Raincloud plots: a multi-platform tool for robust data visualization
Preprint posted on August 23, 2018 https://peerj.com/preprints/27137v1/
The importance of data representation and visualisation cannot be overstated. The way in which data is represented affects how we interpret data, and thus what conclusions we draw from them. Commonly used methods of visualising data, such as bar plots and box plots, fail to adequately represent the distribution of the data. These are increasingly replaced with alternative visualisations, such as violin plots, which contain both a box plot together with the probability density function. Allen et al. introduce a new means of data visualisation, the raincloud plot, which elegantly displays probability density, raw data points and a visualisation of standard tendency (such as a box plot).
Figure 4 of the preprint: Raincloud plots
Raincloud plots immediately remind me of violin plots, as they do have the very elements that constitute a violin plot – the probability density function and the box plot. Naturally, the former is useful for clearly visualising how data is distributed, while the latter summarises important statistical information, such as the median and quartiles. However, the raincloud plot also includes raw jittered data points, which can provide important information about outliers and unexpected patterns in the data. By combining these three elements, the raincloud plot displays the data clearly.
The authors provide code, documentation and even tutorials for the creation and customisation of raincloud plots in R, Python and Matlab.

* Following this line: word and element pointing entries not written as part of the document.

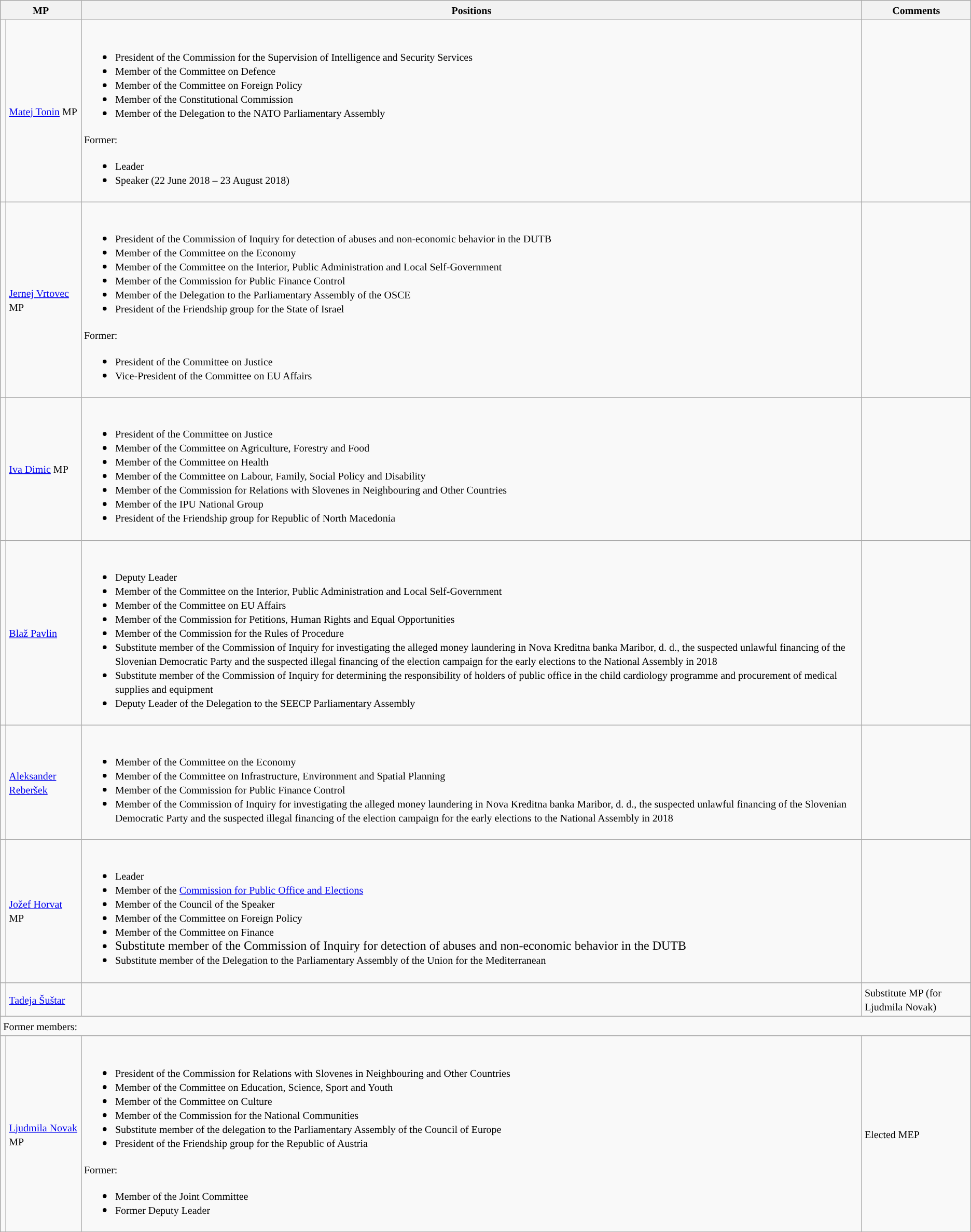
MP [41, 10]
Tadeja Šuštar [44, 999]
Jožef Horvat MP [44, 911]
Elected MEP [916, 1133]
Aleksander Reberšek [44, 782]
Iva Dimic MP [44, 469]
Substitute MP (for Ljudmila Novak) [916, 999]
Former members: [486, 1025]
Comments [916, 10]
Positions [471, 10]
Ljudmila Novak MP [44, 1133]
Matej Tonin MP [44, 111]
Blaž Pavlin [44, 632]
Jernej Vrtovec MP [44, 300]
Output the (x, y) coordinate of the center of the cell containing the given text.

What I like about this work
Research deals with increasingly larger datasets, and clear visualisation of such data is crucial in understanding and drawing conclusions from the data. I think raincloud plots are a wonderful and strong tool for data visualisation – they are simple and elegant, and yet display a large amount of information in a non-redundant manner. I also appreciate the fact that they are flexible – different elements of the raincloud plot can be included or excluded based on the data that one has, and this is clearly outlined in the tutorial.
I am a supporter of open source and open data, and am thrilled that the code has been made available to all, with interactive tutorials provided in R and Python. It would be ideal for all papers containing statistical datasets to be accompanied by the raw data, but I see raincloud plots as a close second – the jittered raw data, in the form of ‘rain’, reveals almost everything one could have from the raw data.
Questions for the authors
- Where did the inspiration for this project come from?
- How have raincloud plots been received by the scientific community? Have many people tried it out, and what is the general feedback you’ve received?
- Do you have any thoughts on the alternatives to null hypothesis significance testing (e.g. t-tests) that could accompany your raincloud plots?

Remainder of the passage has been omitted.